For almost two decades, LisaRuth Elliott has lived a colorful, bohemian life in San Francisco — painting murals, making collages and working as a community historian.
She also lived in Seattle, Southern California and Europe, but she says it was San Francisco’s vibrant cultural scene that energized her life and her work.
Not now, though.
“There was a time when artists would get together and say, ‘Hey, what are you working on?’ ‘Well, I’m really inspired by Pluto!’ or, ‘I’m really inspired by this technological creation!’ Whatever that topic might be,” Elliott says. “Now, it’s, ‘Ugh, how long am I going to be able to stay in the city?’ ”
Housing is a major issue for artists in San Francisco. The city does well compared with others around the nation when it comes to funding artists’ work. But the city’s efforts to create affordable live/work spaces for artists haven’t panned out. Many local artists are now worrying the high cost of housing will force them to leave the city and abandon their creative community.
Elliott is one of dozens of artists and community activists who cram into a small courtyard behind a coffee house in San Francisco’s Mission District. A campfire burns before a makeshift stage.
She steps up to the microphone.
“Floating, drifting — I have been living as a sort of ghost for the last five months,” she says. The event is called “Eviction Ghost Stories and Other Housing Horrors”.
As Elliott talks about her eviction from her home in the Haight, a man sitting next to the fire toasts marshmallows and passes out s’mores to the crowd. The event is supposed to be campy, but the storytellers strain to contain their emotions.
If there’s anyone who wants to prevent artists from leaving, it’s Tom DeCaigny, cultural affairs director for the San Francisco Arts Commission.
“I’ve had a couple of artists who are personal friends in the city who have faced eviction and a couple of them have had to leave the city. And on a personal level that’s hard,” DeCaigny says.
It’s DeCaigny’s job to promote and preserve the city’s arts and culture industry, which pumps roughly $1.4 billion a year into the local economy. He remembers the last artist exodus, spurred by the dot-com boom of the late 1990s. He’s asking city leaders to study that era to see what worked and what went wrong.
“Looking back at ’99 and 2000, the city did make some financial contributions to specific shared-space initiatives,” he says.
Those investments gave San Francisco dancers a state-of-the-art performance and training complex in the Mission. Independent filmmakers got a new place to screen their work at a new facility in the mid-Market area.
“So, we know there are solutions by which the city can make investments, and private philanthropy and the nonprofit sector, to foster new innovations in both shared nonprofit space but also developments around artists’ housing,” DeCaigny says.
But the last dot-com boom also hurt rezoning efforts designed to create affordable housing for artists. The new live-work spaces attracted an affluent crowd, and artists were priced out.

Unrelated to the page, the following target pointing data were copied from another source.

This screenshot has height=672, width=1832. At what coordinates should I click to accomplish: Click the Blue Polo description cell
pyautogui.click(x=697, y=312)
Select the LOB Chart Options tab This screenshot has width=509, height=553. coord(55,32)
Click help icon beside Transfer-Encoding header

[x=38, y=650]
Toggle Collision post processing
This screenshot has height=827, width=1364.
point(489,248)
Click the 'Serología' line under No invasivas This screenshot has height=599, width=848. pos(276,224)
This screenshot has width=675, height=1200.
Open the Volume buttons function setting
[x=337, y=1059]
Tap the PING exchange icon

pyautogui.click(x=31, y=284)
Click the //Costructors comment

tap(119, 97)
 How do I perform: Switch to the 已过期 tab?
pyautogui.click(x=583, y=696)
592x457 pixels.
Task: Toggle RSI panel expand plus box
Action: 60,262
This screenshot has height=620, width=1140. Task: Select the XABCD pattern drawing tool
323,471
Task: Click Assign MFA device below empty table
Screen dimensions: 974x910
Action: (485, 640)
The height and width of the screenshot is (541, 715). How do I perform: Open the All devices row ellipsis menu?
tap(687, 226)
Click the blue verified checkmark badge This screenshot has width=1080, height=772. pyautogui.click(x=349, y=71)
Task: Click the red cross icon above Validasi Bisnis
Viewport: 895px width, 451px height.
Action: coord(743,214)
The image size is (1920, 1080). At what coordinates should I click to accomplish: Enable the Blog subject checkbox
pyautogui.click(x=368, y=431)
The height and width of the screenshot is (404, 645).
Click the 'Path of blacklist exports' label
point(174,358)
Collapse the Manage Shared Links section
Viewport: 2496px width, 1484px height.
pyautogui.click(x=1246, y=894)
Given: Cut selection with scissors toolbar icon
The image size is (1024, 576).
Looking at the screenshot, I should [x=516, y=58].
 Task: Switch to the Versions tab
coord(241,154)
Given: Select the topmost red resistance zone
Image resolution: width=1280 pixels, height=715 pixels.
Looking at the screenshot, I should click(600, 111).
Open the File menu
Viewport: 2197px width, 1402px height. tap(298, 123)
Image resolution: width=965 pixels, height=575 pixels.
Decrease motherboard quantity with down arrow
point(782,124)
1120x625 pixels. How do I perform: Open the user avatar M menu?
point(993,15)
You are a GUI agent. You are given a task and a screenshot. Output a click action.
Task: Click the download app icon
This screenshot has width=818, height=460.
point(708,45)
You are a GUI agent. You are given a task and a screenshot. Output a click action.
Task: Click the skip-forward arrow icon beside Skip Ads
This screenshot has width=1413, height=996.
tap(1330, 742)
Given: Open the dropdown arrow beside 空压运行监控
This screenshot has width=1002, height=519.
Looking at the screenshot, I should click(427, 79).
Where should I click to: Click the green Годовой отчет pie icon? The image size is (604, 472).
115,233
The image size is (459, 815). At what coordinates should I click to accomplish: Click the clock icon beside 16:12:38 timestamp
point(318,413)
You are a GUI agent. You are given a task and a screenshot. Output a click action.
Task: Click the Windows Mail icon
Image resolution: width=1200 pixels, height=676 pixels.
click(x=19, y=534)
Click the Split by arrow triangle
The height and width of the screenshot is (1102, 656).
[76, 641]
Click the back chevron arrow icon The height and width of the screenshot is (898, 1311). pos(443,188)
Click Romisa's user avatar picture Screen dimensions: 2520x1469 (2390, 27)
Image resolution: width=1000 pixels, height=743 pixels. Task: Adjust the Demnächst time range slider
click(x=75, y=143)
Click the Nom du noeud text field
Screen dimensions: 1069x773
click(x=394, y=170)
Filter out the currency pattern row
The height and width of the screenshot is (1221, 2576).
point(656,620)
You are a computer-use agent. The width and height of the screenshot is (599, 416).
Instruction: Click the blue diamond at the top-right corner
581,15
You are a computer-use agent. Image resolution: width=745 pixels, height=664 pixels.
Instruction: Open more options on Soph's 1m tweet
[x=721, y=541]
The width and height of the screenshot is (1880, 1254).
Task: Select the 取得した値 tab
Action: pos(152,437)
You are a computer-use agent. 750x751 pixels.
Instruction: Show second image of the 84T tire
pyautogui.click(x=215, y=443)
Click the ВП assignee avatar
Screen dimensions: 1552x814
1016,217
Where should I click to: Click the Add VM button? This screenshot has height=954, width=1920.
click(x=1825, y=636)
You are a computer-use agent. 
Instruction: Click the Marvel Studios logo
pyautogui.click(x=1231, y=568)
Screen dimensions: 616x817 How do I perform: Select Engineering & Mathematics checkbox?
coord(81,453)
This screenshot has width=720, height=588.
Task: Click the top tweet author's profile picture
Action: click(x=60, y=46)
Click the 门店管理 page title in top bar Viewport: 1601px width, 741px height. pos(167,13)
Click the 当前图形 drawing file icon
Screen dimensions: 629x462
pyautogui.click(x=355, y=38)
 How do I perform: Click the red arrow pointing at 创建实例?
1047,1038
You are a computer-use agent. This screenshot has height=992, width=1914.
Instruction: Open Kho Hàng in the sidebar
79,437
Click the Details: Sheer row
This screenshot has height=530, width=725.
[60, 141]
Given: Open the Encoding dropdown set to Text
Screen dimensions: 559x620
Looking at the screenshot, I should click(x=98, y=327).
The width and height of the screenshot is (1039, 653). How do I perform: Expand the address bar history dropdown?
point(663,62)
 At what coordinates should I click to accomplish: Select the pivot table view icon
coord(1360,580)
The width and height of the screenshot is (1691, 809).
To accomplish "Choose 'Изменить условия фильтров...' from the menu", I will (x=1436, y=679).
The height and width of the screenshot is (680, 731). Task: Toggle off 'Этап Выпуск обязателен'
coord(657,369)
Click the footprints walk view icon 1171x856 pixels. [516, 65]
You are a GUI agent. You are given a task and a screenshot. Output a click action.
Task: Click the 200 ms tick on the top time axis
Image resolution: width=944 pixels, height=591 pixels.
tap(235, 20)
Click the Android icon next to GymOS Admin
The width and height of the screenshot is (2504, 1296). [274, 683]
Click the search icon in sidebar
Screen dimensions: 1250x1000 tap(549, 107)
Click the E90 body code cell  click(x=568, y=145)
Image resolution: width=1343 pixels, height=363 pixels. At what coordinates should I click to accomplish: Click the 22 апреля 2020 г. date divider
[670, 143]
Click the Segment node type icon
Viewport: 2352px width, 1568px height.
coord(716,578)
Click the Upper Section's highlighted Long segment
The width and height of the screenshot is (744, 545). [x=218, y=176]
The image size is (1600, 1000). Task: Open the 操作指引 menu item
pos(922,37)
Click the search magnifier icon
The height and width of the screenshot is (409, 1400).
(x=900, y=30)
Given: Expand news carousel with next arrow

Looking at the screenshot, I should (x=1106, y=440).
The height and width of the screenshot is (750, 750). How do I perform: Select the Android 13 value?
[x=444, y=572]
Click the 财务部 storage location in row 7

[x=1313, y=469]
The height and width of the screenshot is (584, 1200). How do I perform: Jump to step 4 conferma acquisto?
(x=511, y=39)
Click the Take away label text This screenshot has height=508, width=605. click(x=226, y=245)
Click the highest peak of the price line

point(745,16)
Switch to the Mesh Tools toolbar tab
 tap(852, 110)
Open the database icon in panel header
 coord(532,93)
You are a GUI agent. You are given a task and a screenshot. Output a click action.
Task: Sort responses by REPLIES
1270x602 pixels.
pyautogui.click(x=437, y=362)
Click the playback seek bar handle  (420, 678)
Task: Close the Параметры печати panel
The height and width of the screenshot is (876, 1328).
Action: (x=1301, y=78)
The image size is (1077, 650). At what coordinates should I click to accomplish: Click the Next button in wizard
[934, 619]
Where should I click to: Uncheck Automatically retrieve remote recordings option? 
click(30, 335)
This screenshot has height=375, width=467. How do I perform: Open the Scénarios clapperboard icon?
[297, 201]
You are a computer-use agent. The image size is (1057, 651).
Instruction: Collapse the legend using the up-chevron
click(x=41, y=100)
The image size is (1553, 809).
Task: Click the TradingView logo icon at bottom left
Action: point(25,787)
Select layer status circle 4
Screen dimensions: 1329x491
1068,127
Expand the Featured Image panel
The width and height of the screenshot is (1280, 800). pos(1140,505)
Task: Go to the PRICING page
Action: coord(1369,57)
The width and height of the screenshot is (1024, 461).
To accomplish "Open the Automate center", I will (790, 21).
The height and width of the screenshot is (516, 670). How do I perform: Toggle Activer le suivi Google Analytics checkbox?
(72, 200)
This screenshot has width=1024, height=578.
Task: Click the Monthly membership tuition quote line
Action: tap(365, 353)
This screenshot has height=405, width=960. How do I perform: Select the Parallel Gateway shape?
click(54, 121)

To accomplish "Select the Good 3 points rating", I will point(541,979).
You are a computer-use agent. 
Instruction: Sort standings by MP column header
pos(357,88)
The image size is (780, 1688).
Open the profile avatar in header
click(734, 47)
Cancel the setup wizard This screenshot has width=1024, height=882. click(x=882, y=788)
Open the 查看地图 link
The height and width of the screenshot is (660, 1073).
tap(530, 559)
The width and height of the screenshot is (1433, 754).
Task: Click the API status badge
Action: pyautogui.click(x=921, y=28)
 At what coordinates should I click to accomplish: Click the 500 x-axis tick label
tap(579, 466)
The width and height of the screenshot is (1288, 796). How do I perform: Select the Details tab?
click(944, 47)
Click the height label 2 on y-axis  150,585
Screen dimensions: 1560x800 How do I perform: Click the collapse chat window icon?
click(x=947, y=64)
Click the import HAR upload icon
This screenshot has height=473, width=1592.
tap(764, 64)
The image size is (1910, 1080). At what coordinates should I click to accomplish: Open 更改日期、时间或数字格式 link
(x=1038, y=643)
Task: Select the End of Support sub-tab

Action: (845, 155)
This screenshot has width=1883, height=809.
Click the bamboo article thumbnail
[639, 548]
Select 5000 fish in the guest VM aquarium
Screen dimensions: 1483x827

“Art is part of the brand for San Francisco,” says Randy Cohen, who researches and promotes sustainable arts policies at Americans for the Arts, a nonprofit based in Washington, D.C.
“You know San Francisco has many positive attributes, but, globally, it’s thought of as a great cultural city,” he says. “If your artists are leaving town, you’re putting a key component of your brand at risk.”
Cohen says that while San Francisco searches for solutions to its housing crunch, less expensive cities like Seattle, Baltimore and Detroit are jumping on the opportunity to cultivate their own cultural brand, and they’re offering artists some enticing housing incentives. In Detroit, for example, homesteading is all the rage, says Cohen.
“You know: Live here, move here, work here for five years, and you get the deed,” he adds.
Of course, economic factors have long dictated where artists live and work: Artists priced out of Manhattan have moved to Brooklyn. Boston artists have moved to Rhode Island.
Right now, Oakland is luring artists from San Francisco and beyond, says Kelley Kahn, Oakland’s economic development director.
“I think there’s a sense here that you can come here and actually have a really high quality of life and, at the same time, be able to make a living in fine arts or the industrial art,” she says.
Still, some artists hope Oakland won’t get too popular. Housing costs here are also on the rise.